There are few subjects in fiction writing that are taboo. I wrote about one in my novel, The Necromancer.
I wanted to write a paranormal/horror in the tradition of Stephen King, or Dean Koontz, or one of my favorite writers, JA Konrath.
Their books have lots of death, dismemberment, and grisly detailed disboweling, hangings, shooting, stabings, etc. Killings with all kinds of implements. These books are popular, thrilling, scary, and many have humor and are a lot of fun. Then there are horror movies, that are sometimes even more graphic, like The Chain Saw Massacres, and others like it. They show real torture. Not my thing. I don't watch them.
I wanted my book to have scares, and some horror, but I didn't want blood and guts. I wanted it to appeal to women, because my protagonist is a woman.
In my novel I found out the taboo subject in fiction is rape. This surprised me because there are numerous TV shows about the subject. Most notably, NCIS Special Victim's Unit.

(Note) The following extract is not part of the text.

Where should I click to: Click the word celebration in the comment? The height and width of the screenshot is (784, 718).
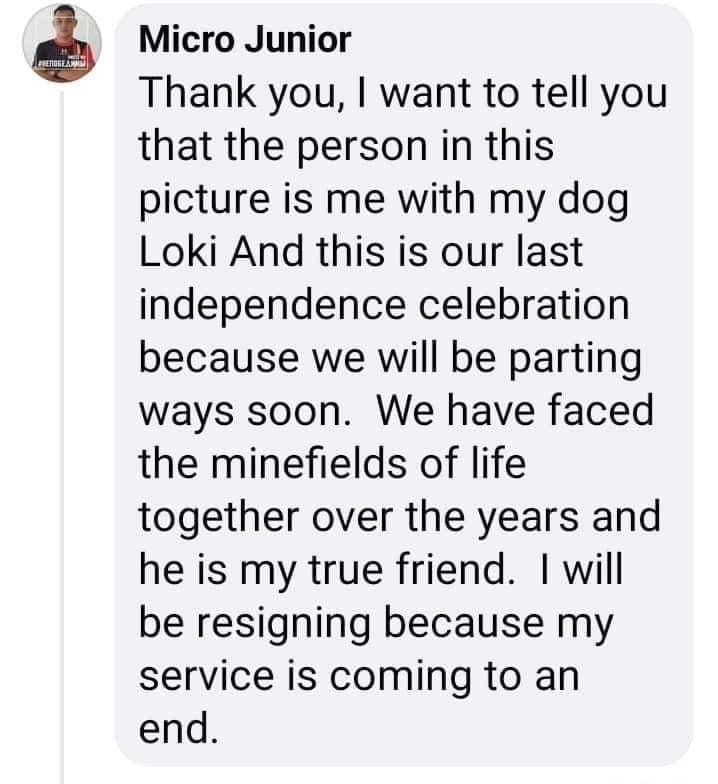coord(524,304)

You usually see a battered woman in a hospital bed, crying, and telling her story. Then the detectives get all incensed, and in the space of 1/2 hour they catch and convict the rapist. The thing about TV is you can show someone shot with a gun, lots of blood leaking from the wound, but you can't show a scene that may have 'sexual' violence, for obvious reasons. So everything in the TV show goes on after the attack.
Interesting statistics: In 2010 there were 14,748 murders, 84,767 rapes in the USA. But we're not supposed to talk about it--or write about it.
Here's the link in case you want to check the statistics: http://www.disastercenter.com/crime/uscrime.htm
In my book, the rape scene is in the third chapter. I tell it in the third person, with the point of view of my main character. I do not tell exactly blow by blow what happens. I do give her thoughts while she is being violated. Her psychological reactions to the event in her life changes her forever, and I happen to be very proud of what I wrote, because I think it's the best description I've ever seen in fiction. Even if I did write it. I have a degree in psychology.
The responses from readers have been varied. Some knew it was necessary to the progression of the character. Some said they started reading the book and when the rape occurred they stopped reading. Some said I should have given a warning. (I do say it is for mature readers.) Some returned the book for their money back. Other readers loved the book.
Remember the statistics. 14,000 murders. 84,000 rapes.
(Dead is dead. Final number. How many rapes are unreported?)